I have been studying conic sections lately and couldnt figure out why we can use the condition D=0 for the quadratic equation having only one root in many of the questions involving finding tangents, which I have read in certain places is called the envelope method. That got me to thinking why the tangent to the conic passes through one and only one point on the conic. A tangent is defined only as a line which just touches the curve at one point. However, it lays no restrictions on whether it could intersect the curve again or not.
So why exactly does a tangent to a circle/ ellipse/ parabola/ hyperbola never cut it again?
The "sophisticated" answer is known as "Bezout's theorem". If you have a curve of degree $m$ and a curve of degree $n$, then they intersect in at most $mn$ places. (A "curve of degree $m$" is a curve with its equation given by a polynomial of degree $n$.) So a conic (degree 2) and a line (degree 1) intersect at most $2 \times 1 = 2$ times.
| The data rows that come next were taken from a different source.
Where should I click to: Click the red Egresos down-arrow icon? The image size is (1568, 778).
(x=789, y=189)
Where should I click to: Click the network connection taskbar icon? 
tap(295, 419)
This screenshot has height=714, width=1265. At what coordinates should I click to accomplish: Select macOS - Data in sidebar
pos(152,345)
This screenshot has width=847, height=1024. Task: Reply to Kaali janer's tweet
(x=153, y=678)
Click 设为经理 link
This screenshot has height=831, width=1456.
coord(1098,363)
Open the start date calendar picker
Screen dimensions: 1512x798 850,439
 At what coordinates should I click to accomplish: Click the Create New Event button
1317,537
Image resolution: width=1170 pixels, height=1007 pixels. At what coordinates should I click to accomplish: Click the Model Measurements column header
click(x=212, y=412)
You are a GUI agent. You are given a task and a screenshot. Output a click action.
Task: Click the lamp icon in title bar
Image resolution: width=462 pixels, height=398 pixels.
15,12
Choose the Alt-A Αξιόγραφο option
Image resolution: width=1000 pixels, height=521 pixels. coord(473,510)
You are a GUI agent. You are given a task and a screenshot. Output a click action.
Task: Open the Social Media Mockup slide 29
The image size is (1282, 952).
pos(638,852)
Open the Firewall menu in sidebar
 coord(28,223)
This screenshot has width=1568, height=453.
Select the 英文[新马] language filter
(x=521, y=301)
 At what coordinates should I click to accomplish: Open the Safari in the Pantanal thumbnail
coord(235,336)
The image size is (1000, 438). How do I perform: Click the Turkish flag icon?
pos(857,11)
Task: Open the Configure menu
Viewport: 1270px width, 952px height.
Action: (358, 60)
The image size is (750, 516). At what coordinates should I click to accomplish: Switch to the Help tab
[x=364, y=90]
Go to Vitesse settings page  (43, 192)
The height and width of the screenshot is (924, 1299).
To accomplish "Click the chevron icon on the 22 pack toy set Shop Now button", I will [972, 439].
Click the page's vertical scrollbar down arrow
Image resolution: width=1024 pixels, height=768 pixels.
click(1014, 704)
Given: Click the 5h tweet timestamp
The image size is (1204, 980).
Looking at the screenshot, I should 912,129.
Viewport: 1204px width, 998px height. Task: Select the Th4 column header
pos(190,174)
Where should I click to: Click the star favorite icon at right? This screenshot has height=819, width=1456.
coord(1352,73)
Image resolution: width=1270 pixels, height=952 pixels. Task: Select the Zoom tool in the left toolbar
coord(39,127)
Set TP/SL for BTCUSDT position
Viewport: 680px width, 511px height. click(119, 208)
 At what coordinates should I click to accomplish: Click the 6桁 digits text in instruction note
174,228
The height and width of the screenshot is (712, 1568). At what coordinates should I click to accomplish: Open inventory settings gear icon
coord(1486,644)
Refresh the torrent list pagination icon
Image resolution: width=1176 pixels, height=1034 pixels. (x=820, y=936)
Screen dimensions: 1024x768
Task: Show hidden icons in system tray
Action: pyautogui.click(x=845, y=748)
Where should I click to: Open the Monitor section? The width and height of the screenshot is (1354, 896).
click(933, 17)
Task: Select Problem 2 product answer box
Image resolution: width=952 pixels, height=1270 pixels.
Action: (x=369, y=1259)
But you have to be careful about how you count the intersections. It turns out that a tangent counts as two intersections. Roughly speaking, this is because if you move the tangent line a little you can make it intersect the conic twice.
The problem here is that you have to prove Bezout's theorem first, which is not exactly the easiest thing in the world.
The more elementary answer is to write out the equations. The conic has equation
$$Ax^2 + Bxy + Cy^2 + Dx + Ey + F = 0$$
and the line has equation
$$y = mx + b$$
assuming it's not a vertical line. So you can substitute $y = mx+b$ into the equation for the conic and get
$$Ax^2 + Bx(mx+b) + C(mx+b)^2 + Dx + E(mx+b) + F = 0.$$
Then you get scared that expanding this out will be a pain. But you don't have to! Just observe that $x$ never occurs with power greater than 2. So it's a quadratic in $x$, and has it has at most two solutions.
If the line is a vertical line, then it's $x = k$ for some constant $k$, and substituting this into the conic gives a quadratic in $y$.